There have been a number of recent edits by a user identified as Oxesoldier which have added a large amount of information to the article. Unfortunately there are a number of issues with these edits, namely:

  • the material is mostly unsourced;
  • it is very long and in many places unencyclopaedic;
  • it doesn't follow the Manual of Style; and lastly
  • I suspect it may represent a copy-right violation.

Of course this article is in need of significant expansion and would benifit from most of this information being included. For this to occur however it really needs to be re-written using citations.

As such I have reverted these edits for now.
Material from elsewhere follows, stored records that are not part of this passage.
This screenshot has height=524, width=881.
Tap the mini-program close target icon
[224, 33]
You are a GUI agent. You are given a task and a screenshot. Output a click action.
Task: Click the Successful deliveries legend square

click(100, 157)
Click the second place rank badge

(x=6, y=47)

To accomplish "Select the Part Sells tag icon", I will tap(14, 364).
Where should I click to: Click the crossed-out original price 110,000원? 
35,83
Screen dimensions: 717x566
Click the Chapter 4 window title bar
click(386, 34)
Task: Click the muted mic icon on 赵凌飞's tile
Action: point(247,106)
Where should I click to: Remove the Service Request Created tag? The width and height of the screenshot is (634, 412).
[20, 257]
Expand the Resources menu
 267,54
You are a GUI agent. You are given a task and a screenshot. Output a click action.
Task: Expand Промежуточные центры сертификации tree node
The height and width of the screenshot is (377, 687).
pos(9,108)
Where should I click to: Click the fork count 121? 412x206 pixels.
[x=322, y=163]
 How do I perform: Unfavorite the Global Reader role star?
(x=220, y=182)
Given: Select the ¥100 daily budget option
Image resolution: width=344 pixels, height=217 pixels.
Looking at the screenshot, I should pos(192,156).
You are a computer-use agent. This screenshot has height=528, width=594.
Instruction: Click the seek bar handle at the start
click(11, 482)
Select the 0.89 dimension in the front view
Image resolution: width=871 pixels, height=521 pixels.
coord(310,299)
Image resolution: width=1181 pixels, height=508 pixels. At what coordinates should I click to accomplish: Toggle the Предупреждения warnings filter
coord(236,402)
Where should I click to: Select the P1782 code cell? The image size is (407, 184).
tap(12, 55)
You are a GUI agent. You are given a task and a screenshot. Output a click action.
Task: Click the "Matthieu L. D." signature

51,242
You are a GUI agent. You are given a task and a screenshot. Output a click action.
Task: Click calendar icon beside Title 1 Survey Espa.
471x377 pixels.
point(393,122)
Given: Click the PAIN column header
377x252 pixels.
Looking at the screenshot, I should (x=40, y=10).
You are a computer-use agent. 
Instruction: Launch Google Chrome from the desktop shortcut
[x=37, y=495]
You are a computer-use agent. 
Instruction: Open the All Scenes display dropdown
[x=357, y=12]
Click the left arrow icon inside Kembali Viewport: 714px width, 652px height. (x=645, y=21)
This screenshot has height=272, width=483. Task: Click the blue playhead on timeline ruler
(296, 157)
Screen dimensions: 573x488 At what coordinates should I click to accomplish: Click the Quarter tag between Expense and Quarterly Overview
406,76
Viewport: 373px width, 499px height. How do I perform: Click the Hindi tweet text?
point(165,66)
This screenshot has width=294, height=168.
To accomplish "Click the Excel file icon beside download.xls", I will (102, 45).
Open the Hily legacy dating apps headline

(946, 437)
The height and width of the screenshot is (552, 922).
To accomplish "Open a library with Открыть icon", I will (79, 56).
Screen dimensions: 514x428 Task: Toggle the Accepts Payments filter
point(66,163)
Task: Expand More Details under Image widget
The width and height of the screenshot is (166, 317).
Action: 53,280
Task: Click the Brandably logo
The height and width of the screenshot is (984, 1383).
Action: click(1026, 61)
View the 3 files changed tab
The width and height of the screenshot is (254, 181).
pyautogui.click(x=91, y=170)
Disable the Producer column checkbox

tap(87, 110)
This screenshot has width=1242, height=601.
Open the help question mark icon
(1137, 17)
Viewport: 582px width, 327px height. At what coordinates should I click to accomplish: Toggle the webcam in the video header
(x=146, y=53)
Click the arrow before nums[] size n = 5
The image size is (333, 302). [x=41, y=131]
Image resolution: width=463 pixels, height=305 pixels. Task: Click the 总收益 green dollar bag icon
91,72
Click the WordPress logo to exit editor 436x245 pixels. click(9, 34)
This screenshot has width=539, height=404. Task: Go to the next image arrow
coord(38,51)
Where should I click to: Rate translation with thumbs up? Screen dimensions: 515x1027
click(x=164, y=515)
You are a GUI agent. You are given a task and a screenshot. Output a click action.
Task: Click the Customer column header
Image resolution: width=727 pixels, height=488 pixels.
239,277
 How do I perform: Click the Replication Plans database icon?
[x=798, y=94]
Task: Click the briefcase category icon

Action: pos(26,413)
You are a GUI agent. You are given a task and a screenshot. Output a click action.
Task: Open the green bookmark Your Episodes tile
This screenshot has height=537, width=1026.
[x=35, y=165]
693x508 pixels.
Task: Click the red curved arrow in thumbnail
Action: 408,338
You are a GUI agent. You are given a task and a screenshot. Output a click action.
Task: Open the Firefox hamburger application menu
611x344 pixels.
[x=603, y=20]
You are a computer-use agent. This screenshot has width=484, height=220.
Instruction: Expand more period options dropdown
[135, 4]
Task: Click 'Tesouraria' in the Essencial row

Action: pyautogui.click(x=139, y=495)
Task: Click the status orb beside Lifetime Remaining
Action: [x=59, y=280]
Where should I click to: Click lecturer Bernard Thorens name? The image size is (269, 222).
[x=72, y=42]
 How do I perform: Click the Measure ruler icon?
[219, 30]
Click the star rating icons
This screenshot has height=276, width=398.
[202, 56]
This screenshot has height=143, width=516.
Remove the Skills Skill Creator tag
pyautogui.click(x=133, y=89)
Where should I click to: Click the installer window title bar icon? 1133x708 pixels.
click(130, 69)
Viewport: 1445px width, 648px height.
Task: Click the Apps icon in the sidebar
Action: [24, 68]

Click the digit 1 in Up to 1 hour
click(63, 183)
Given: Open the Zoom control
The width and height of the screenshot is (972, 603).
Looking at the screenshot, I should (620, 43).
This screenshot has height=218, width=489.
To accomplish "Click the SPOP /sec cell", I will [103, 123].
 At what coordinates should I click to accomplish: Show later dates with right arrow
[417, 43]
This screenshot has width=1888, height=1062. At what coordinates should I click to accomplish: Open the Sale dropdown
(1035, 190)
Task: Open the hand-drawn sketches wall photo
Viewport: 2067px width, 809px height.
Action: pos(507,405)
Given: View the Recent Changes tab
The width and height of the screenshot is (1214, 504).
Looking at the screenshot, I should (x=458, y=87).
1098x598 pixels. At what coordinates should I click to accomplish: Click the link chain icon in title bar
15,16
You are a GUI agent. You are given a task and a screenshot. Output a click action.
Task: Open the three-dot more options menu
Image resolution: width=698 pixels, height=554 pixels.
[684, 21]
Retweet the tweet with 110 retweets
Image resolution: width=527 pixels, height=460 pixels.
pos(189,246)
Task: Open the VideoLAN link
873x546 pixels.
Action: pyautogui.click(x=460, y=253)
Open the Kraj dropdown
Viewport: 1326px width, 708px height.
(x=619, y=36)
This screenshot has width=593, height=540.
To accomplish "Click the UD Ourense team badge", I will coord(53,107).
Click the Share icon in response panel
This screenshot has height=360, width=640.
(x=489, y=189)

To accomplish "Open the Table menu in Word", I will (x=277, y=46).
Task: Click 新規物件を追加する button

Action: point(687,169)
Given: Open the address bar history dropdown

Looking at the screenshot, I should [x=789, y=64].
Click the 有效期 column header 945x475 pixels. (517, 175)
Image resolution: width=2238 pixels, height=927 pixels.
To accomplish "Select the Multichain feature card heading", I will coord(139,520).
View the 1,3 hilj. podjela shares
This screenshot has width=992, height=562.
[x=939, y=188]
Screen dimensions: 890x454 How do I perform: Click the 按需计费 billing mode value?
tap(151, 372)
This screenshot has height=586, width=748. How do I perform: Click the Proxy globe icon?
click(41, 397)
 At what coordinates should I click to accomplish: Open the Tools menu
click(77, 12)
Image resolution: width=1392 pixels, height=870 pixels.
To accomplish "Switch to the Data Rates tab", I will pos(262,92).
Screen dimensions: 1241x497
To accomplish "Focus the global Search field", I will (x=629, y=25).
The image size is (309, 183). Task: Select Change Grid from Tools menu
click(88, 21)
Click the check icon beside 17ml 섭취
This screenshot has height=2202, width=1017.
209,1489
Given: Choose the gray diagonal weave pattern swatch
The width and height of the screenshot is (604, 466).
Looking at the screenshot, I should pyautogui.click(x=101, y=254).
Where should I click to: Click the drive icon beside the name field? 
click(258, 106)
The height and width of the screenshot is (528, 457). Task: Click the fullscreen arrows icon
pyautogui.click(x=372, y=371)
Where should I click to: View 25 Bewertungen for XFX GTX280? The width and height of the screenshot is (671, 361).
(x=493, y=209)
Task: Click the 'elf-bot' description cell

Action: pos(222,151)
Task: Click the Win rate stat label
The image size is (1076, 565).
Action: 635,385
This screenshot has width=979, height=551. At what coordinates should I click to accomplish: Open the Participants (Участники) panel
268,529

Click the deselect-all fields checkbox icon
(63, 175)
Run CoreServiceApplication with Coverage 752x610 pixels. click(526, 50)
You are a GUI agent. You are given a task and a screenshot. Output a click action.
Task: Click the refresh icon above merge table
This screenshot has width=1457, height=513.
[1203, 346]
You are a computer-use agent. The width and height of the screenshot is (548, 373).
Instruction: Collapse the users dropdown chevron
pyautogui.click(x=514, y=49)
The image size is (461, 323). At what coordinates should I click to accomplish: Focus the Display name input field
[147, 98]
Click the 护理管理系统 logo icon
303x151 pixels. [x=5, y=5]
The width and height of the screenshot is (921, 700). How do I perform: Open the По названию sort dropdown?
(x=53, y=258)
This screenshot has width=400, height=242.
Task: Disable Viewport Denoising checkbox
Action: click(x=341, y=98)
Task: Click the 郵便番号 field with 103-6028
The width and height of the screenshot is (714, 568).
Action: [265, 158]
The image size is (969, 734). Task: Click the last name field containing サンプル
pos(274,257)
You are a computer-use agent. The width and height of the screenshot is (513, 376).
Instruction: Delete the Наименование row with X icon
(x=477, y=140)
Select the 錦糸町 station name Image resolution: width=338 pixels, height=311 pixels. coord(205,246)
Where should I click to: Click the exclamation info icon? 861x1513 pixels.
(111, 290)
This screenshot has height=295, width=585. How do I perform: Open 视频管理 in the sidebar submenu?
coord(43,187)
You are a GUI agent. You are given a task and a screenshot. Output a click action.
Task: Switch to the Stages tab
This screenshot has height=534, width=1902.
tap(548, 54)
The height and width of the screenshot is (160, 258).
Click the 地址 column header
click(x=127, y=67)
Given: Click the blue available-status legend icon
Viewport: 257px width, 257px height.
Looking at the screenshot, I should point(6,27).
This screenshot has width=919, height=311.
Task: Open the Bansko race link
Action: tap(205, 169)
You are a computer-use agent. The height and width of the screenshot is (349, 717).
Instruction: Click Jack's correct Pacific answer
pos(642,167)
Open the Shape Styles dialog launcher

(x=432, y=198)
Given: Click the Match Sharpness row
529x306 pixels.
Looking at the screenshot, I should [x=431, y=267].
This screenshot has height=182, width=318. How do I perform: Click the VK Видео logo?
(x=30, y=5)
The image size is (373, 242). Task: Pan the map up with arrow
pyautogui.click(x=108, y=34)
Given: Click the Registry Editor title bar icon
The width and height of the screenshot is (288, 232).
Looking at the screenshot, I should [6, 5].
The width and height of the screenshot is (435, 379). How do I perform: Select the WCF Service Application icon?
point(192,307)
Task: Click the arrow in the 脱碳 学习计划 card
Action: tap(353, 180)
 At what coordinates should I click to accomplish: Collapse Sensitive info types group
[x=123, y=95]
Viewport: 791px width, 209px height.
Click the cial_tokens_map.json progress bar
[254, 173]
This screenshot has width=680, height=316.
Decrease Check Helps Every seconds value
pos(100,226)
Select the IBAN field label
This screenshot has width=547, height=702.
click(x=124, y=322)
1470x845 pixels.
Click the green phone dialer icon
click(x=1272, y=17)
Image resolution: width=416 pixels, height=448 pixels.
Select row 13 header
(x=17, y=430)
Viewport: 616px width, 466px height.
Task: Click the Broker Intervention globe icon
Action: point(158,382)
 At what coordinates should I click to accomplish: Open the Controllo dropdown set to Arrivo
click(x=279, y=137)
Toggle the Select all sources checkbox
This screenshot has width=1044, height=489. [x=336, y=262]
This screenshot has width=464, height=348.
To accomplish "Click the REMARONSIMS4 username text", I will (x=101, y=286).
Anotherclown (talk) 08:21, 2 March 2009 (UTC)[reply]

I had exactly the same concerns, and support the materials removal. Much of it could be reworked to meet the relevant standards, but it needs to be sourced, especially as it appears to have been taken from somewhere else. I left a message at User talk:Oxesoldier earlier today asking what their source was. Nick-D (talk) 10:40, 2 March 2009 (UTC)[reply]

The material may be unsourced, but its better to leave it since it appears to contain worthwhile info. (I am going by my recollections of PNG post WW2.) After 1975 most colonial records simply went missing, or were destroyed unintentionally. THings such as pre-75 colonial marriage and birth records are long gone from local govt storage. All refs must be from Australian held records, and that will often involve recollections being put down on paper. The NGVR as I remember it in Lae 50-60s was exclusive or near to it. Local members, and I don't recall any, would have been doing the cooking and washing. Members appeared to be the kids of older Australians working in the civil service, or they were single men employed as such. Exclusiveness in clubs was the norm (enforced by UN alcohol prohibition until 1963). The Australian Army in PNG was fully integrated by the 60s, and PNG nationals could have the same rank and ate in the same mess. THe NGVR rankled with the PNG government and they made it clear they would not tolerate a foreign militia in the country.203.87.98.101 (talk) 01:35, 10 January 2016 (UTC)[reply]

G'day, thank you for your interest; however, please be aware that site policies require that all information be sourced to reliable sources. There has been a pretty solid effort to bring this article up to Good Article status since the information was added, so I'm not sure that this issue is relevant anymore. However, if you feel that there is information that should be included that currently isn't in the article, please list it here on the talk page, providing suitable references, so that consensus can be established about whether or not it should be included. Regards, AustralianRupert (talk) 02:26, 10 January 2016 (UTC)[reply]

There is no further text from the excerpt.